Exercise requirements: Please reproduce every line of the data below word for word, leaving out the pictures.

Information shown:
• • •

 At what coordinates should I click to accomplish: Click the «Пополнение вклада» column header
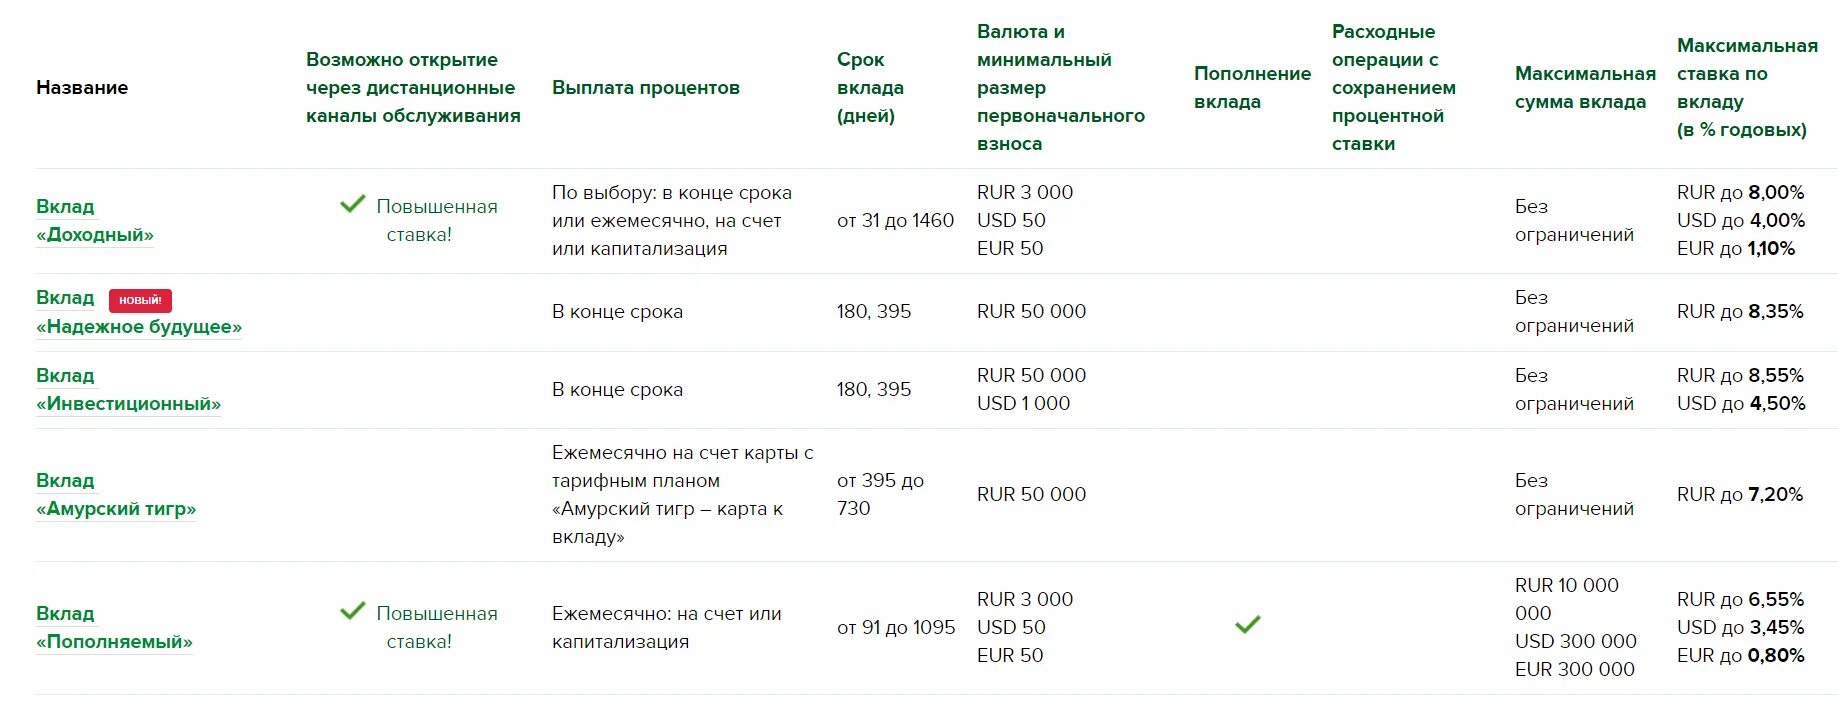coord(1252,88)
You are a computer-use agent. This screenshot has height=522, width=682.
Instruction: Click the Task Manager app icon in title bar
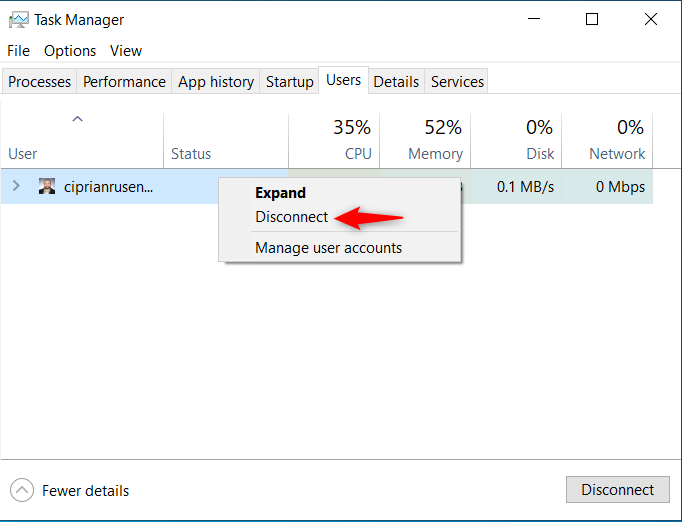19,20
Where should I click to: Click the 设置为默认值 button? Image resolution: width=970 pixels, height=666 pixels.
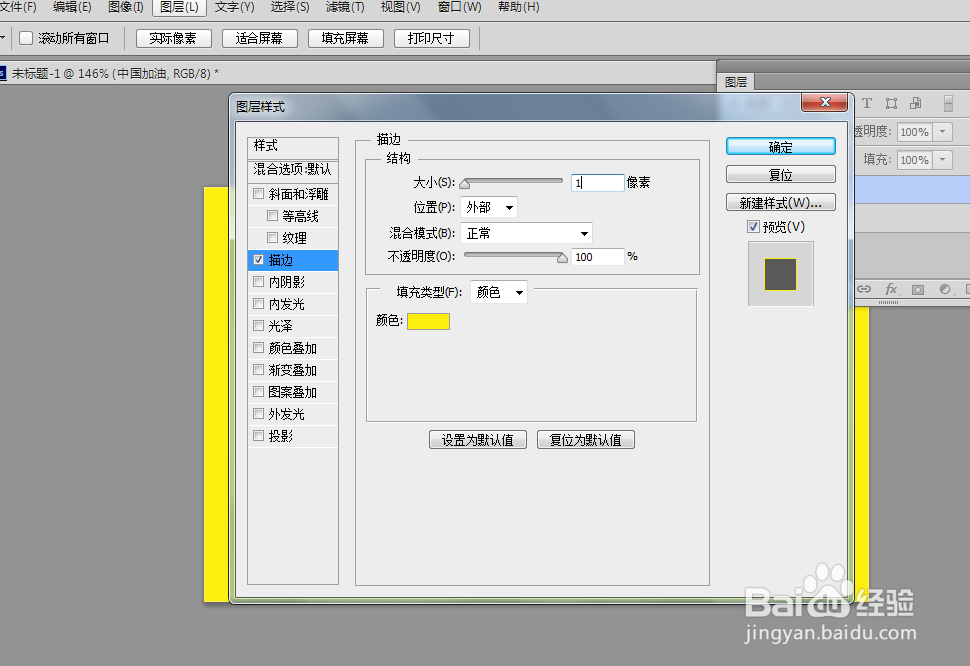click(x=477, y=439)
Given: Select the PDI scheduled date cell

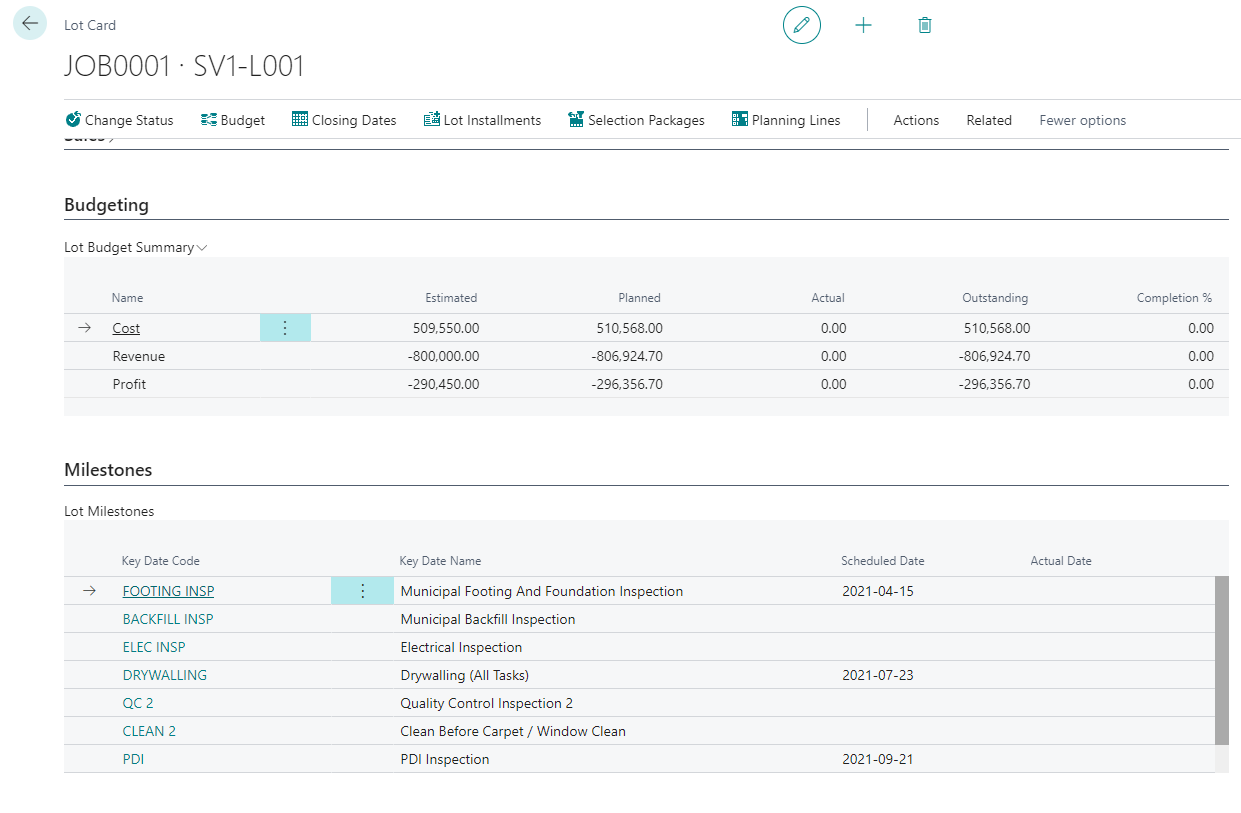Looking at the screenshot, I should point(877,759).
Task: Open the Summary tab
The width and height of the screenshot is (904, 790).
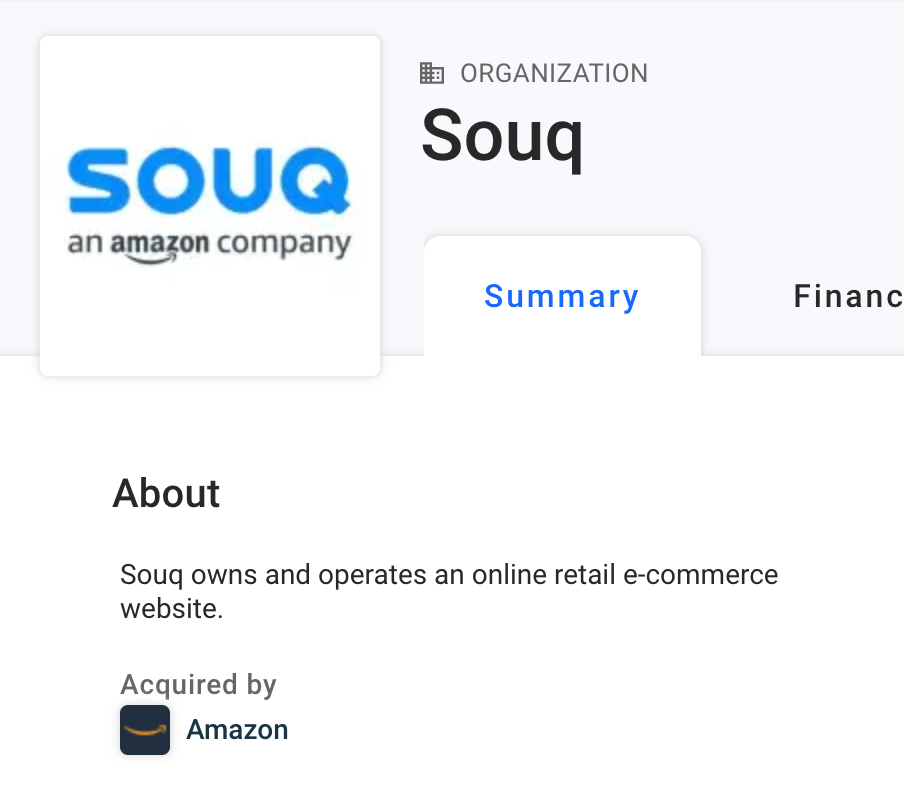Action: point(562,297)
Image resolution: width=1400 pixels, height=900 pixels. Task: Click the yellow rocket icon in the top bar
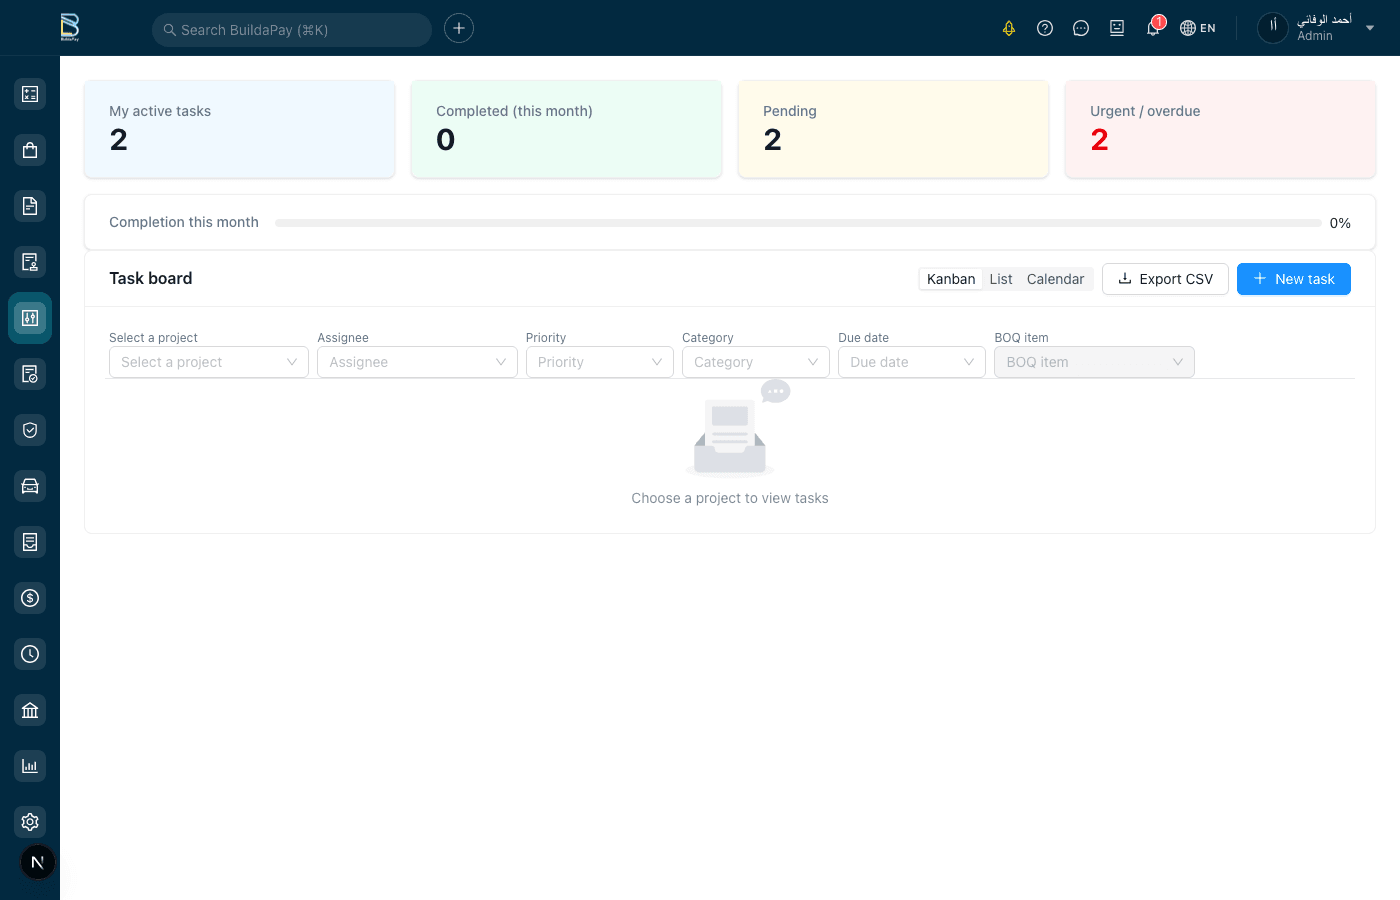tap(1009, 28)
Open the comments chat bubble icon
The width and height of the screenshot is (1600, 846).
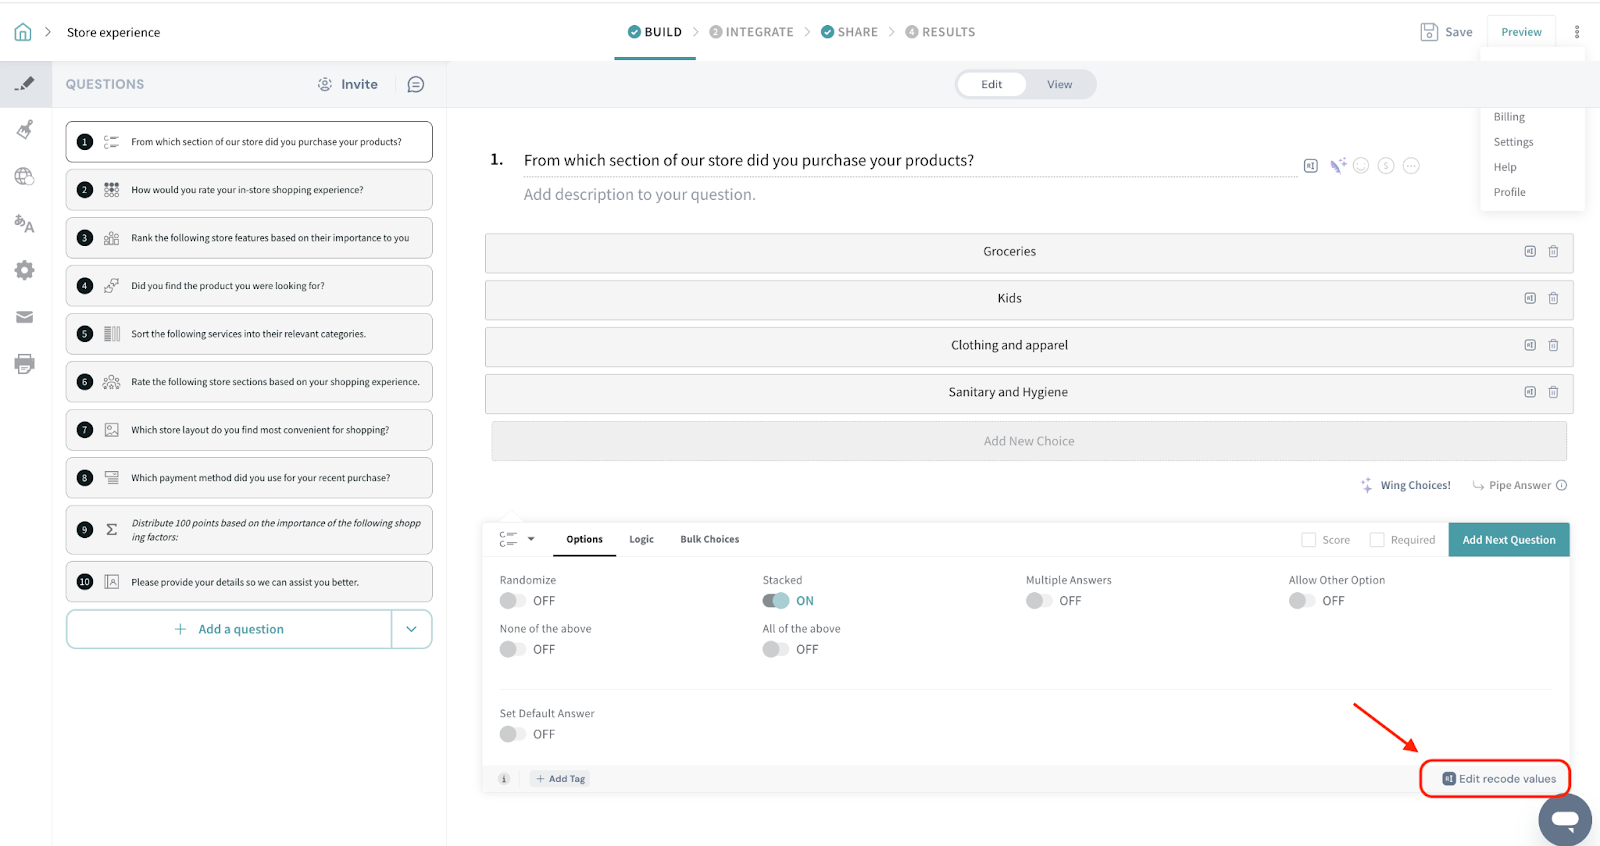click(416, 85)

• • •

Result below:
 At what coordinates should I click to accomplish: Click the «Пополнение вклада» column header
coord(1252,88)
You are a computer-use agent. This screenshot has height=522, width=682.
Instruction: Click the Task Manager app icon in title bar
19,20
Where should I click to: Click the 设置为默认值 button? Image resolution: width=970 pixels, height=666 pixels.
click(x=477, y=439)
Given: Select the PDI scheduled date cell

Looking at the screenshot, I should point(877,759).
Task: Open the Summary tab
The width and height of the screenshot is (904, 790).
Action: point(562,297)
Image resolution: width=1400 pixels, height=900 pixels. Task: Click the yellow rocket icon in the top bar
tap(1009, 28)
Open the comments chat bubble icon
The width and height of the screenshot is (1600, 846).
click(416, 85)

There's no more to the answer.